O Criativo dinâmico contextual é uma das soluções, trata-se da criação de um anúncio baseado em tecnologias e que permitem a montagem da peça de acordo com o contexto antes mesmo dela concorrer pela compra do espaço publicitário, uma forma de diminuir a dispersão de verba e aumentar taxas de engajamento. Mas isso como funciona?

Como o próprio nome diz, o algoritmo analisada o contexto e automaticamente, por meio de dados de comportamento do usuário, monta a peça para que seja visualizada. Essa ação que antecede a compra do inventário possibilita a redução do custo por cliente adquirido (CPA).

Importância da união entre criação e tecnologia

Segundo dados internos do Google, a qualidade criativa é de 50 a 75% responsável pelo sucesso ou falha da campanha em termos de reconhecimento da marca, recall e intenção de compra. 

Paralelo a isso, formatos criativos inovadores mostraram taxas de engajamento significativamente mais altas (taxa de interação 3x, duração do olhar 5x mais longa) e impacto da marca (+ 29,5% de aumento da marca, + 24% de recall da marca) em comparação com os formatos padrão. 
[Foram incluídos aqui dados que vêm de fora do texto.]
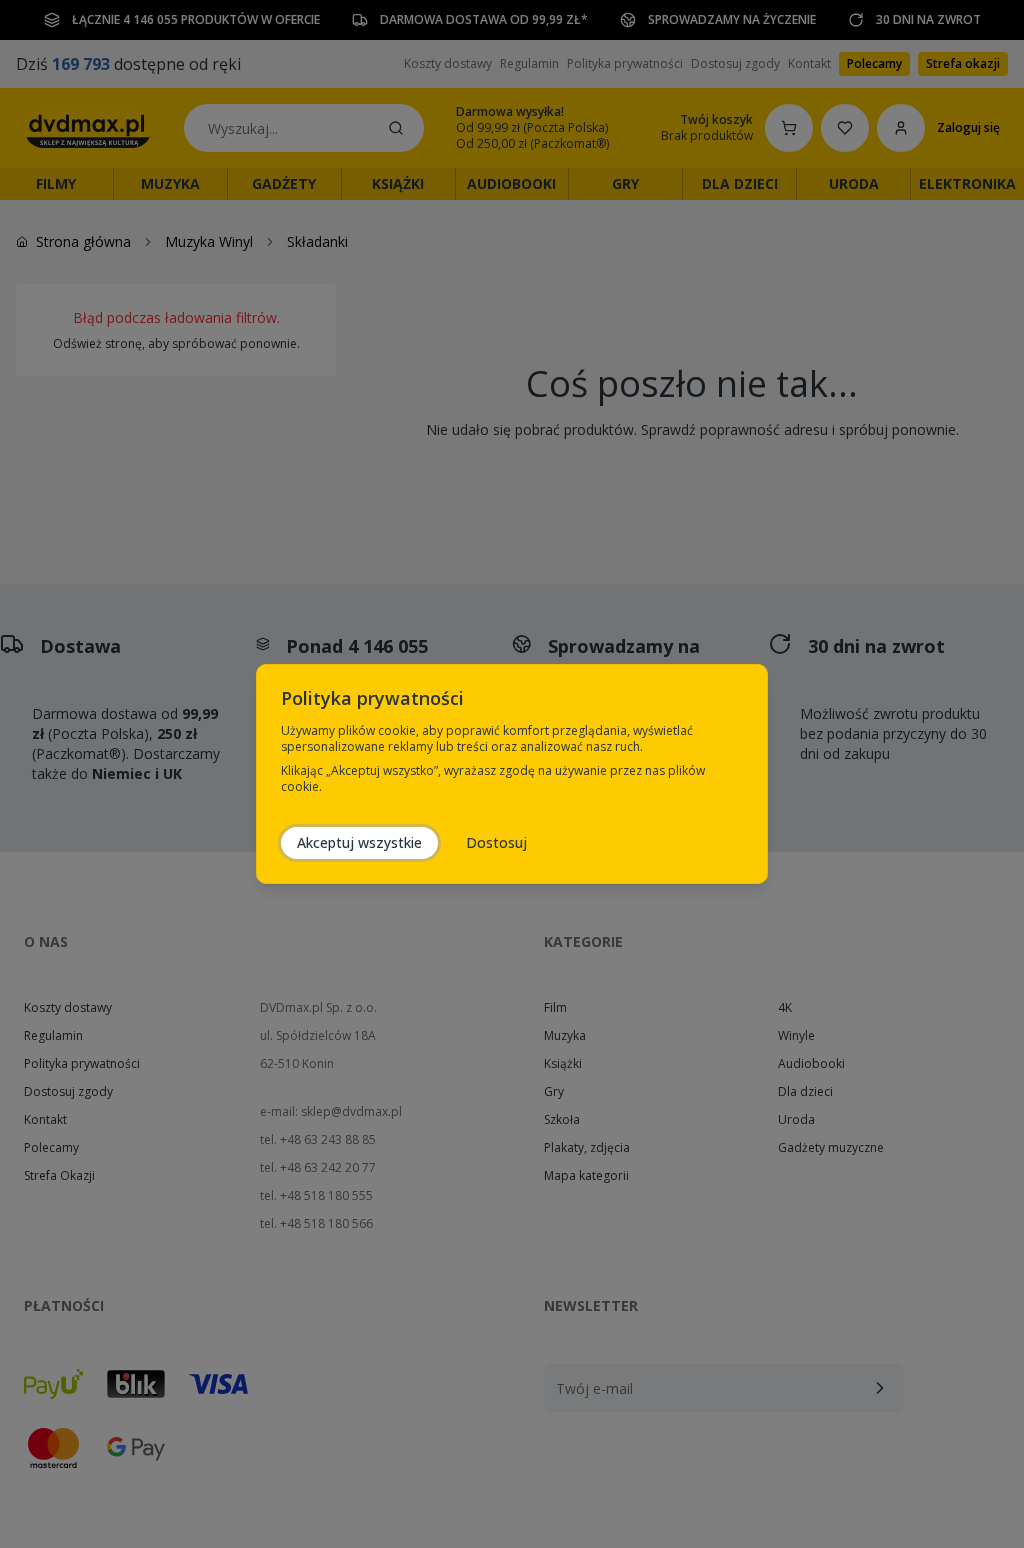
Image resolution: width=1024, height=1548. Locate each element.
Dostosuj (496, 842)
Os dados apontam que o trabalho conjunto entre tecnologia e criação trazem resultados relevantes para campanha.

Menor dispersão da verba

Em 2018, o Google realiza estudo que mostra o custo por aquisição 50% melhorado com o uso de vários formatos de criativos em uma mesma campanha. A principal inovação do Criativo dinâmico contextual, é permitir que em uma mesma campanha seja utilizada o mesmo conceito criativo com peças e mensagens adaptadas para contextos diferentes, o que permite uma menor dispersão da verba.

Abaixo destaco as três principais vantagens de utilizar o Criativos dinâmicos contextual em campanhas:

Personalização da mensagem: a peça permite a entrega de várias peças de acordo com o contexto que o target está inserido.

Maior probabilidade de conversão: por se tratar de um peça focada no usuário é de se esperar que ocorra maior interação com o criativo. Pesquisas mostram taxa de CPA 50% melhor em campanhas que apresentam variação de peças.

Comunicação flexível: de acordo com o contexto que o usuário está inserido associado a um bom planejamento, as marcas podem desfrutar dos benefícios dessa tecnologia, permitindo uma entrega adequada ao momento.